Different NRVs are set for women who are pregnant or breastfeeding, because they have different nutrient requirements.2 No results are presented against these NRVs, as the sample of pregnant or breastfeeding women in the 2011-12 NNPAS was not large enough to estimate their usual nutrient intakes.

As women who are pregnant or breastfeeding may eat differently, intake data from all females who reported that they were pregnant or breastfeeding (n=228) was removed from the input data set. The day one sample was therefore 11,925, with 64% of these records having a second day of intake (n=7,585).

REFERENCE BODY WEIGHTS

The 2006 NRVs used in the usual nutrient intakes publication are underpinned by a set of reference body weights for each age and sex group.2 The NRVs in the usual nutrient intakes publication have been used as published for all nutrients. They are based on the NRV reference body weights, and not the body weights measured in the 2011-12 NNPAS sample.

ENDNOTES

1 Food and Nutrition Board: Institute of Medicine, 2000, Dietary Reference Intakes: Applications in dietary assessment, National Academy Press, Washington, D.C., p.p.73-105.
2 National Health and Medical Research Council and New Zealand Ministry of Health, 2006, Nutrient Reference Values for Australia and New Zealand, <https://www.nrv.gov.au/>, last accessed 4/2/2015.
3 The proportion of a group’s usual intake distribution falling below the EAR is taken to be equivalent to the prevalence of inadequate intakes. This is because although some individuals with intakes below the EAR will actually also have low personal requirements and be meeting their personal nutritional needs, and some individuals with intakes above the EAR will actually have high personal requirements and not be meeting their nutritional needs, the size of these two groups should be approximately equal (given certain conditions, as outlined).
4 The bias from applying the EAR cut-point method is highest when the cut-point is furthest from the mean usual nutrient intake, that is, on either tail of the usual nutrient intakes distribution.
5 Institute of Medicine, 2001, Dietary reference intakes for vitamin A, vitamin K, arsenic, boron, chromium, copper, iodine, iron, manganese, molybdenum, nickel, silicon, vanadium, and zinc.

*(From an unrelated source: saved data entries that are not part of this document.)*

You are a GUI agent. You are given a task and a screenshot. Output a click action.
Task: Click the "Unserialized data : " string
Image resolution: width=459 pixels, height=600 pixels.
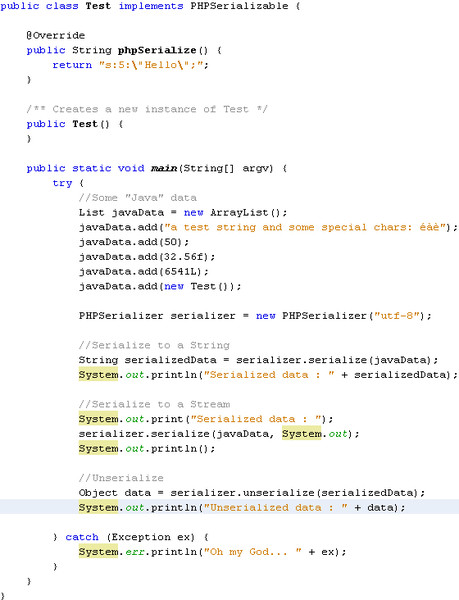275,507
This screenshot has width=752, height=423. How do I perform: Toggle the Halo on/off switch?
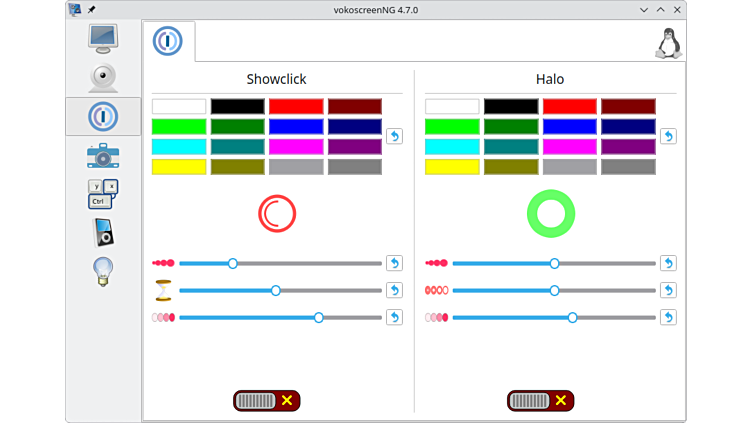click(x=540, y=401)
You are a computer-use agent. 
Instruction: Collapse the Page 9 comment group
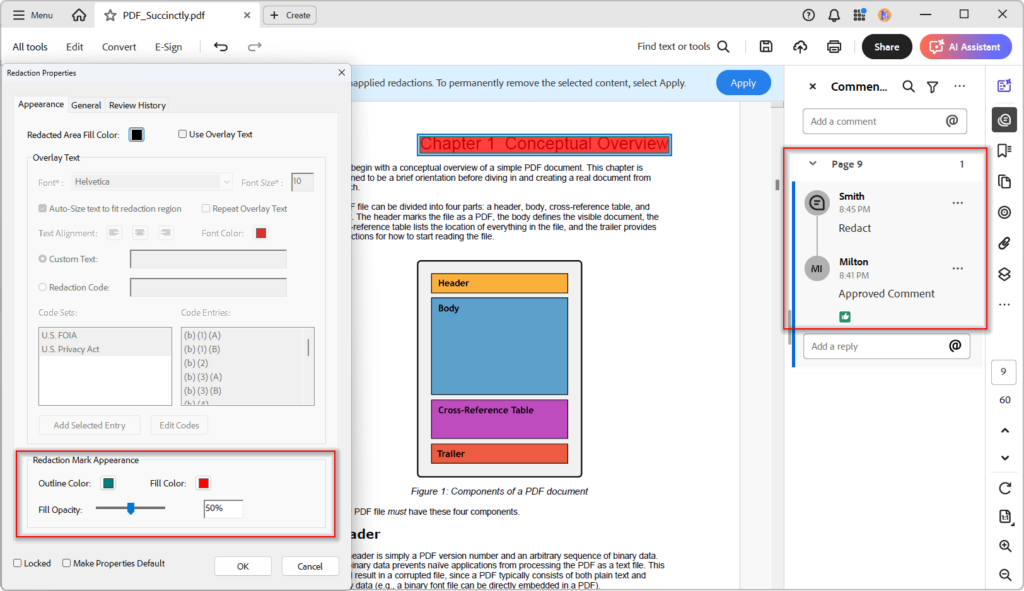click(812, 163)
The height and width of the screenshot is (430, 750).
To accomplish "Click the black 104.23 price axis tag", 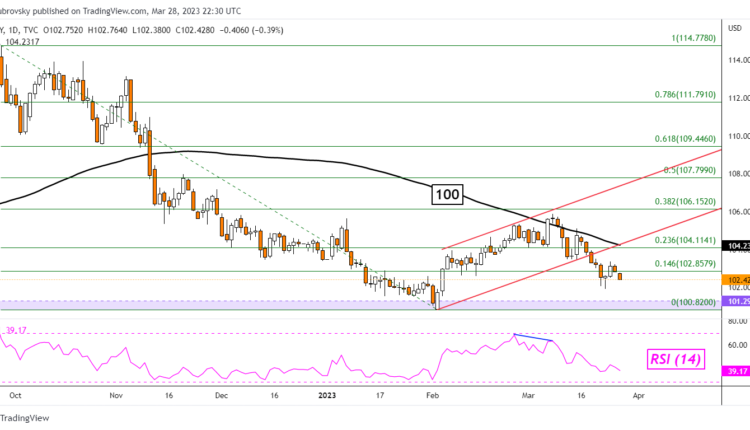I will tap(737, 245).
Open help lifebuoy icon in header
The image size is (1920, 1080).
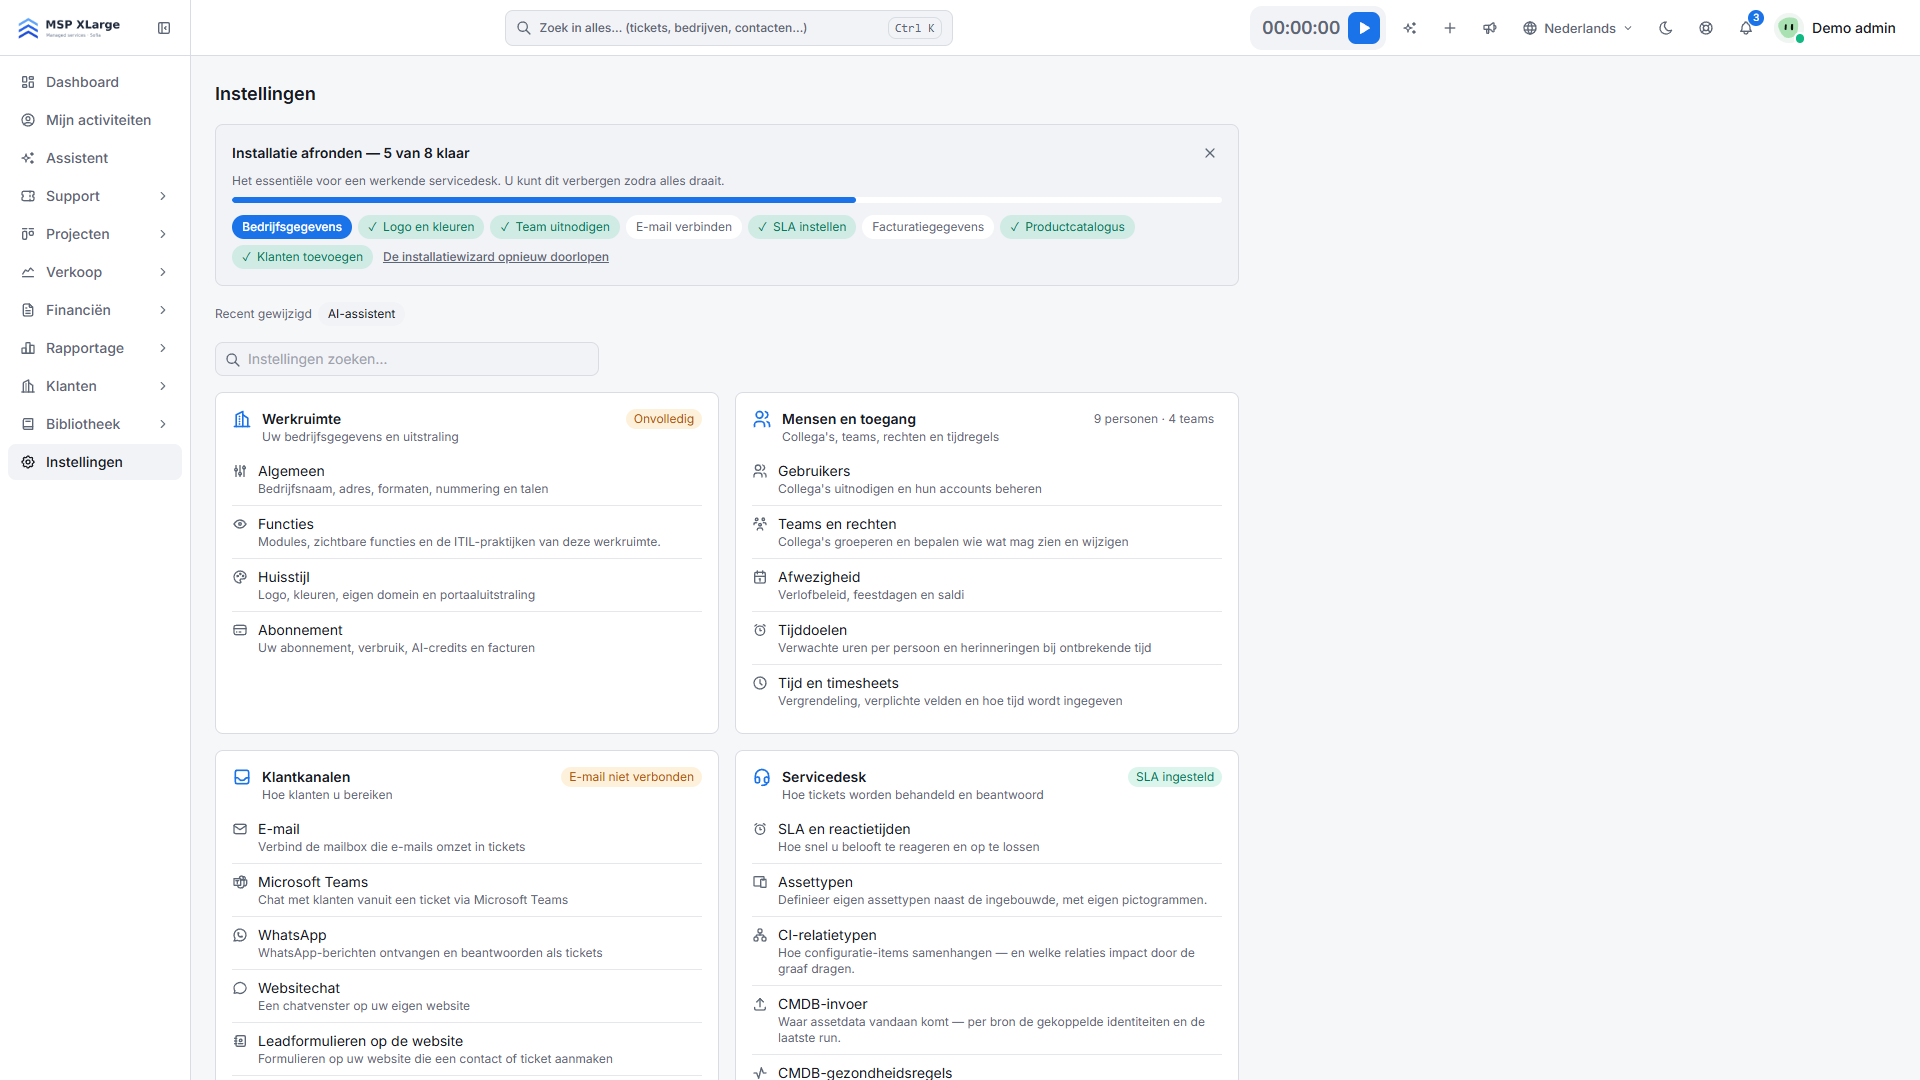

National Academy Press, Washington, D.C., pp. 697-703 <http://www.iom.edu/Reports/2001/Dietary-Reference-Intakes-for-Vitamin-A-Vitamin-K-Arsenic-Boron-Chromium-Copper-Iodine-Iron-Manganese-Molybdenum-Nickel-Silicon-Vanadium-and-Zinc.aspx>
6 National Health and Medical Research Council and New Zealand Ministry of Health, 2006, Nutrient Reference Values for Australia and New Zealand, <https://www.nrv.gov.au/chronic-disease/macronutrient-balance>, last accessed 4/2/2015.
7 Data available at the time of setting the NRVs included the 1995 National Nutrition Survey.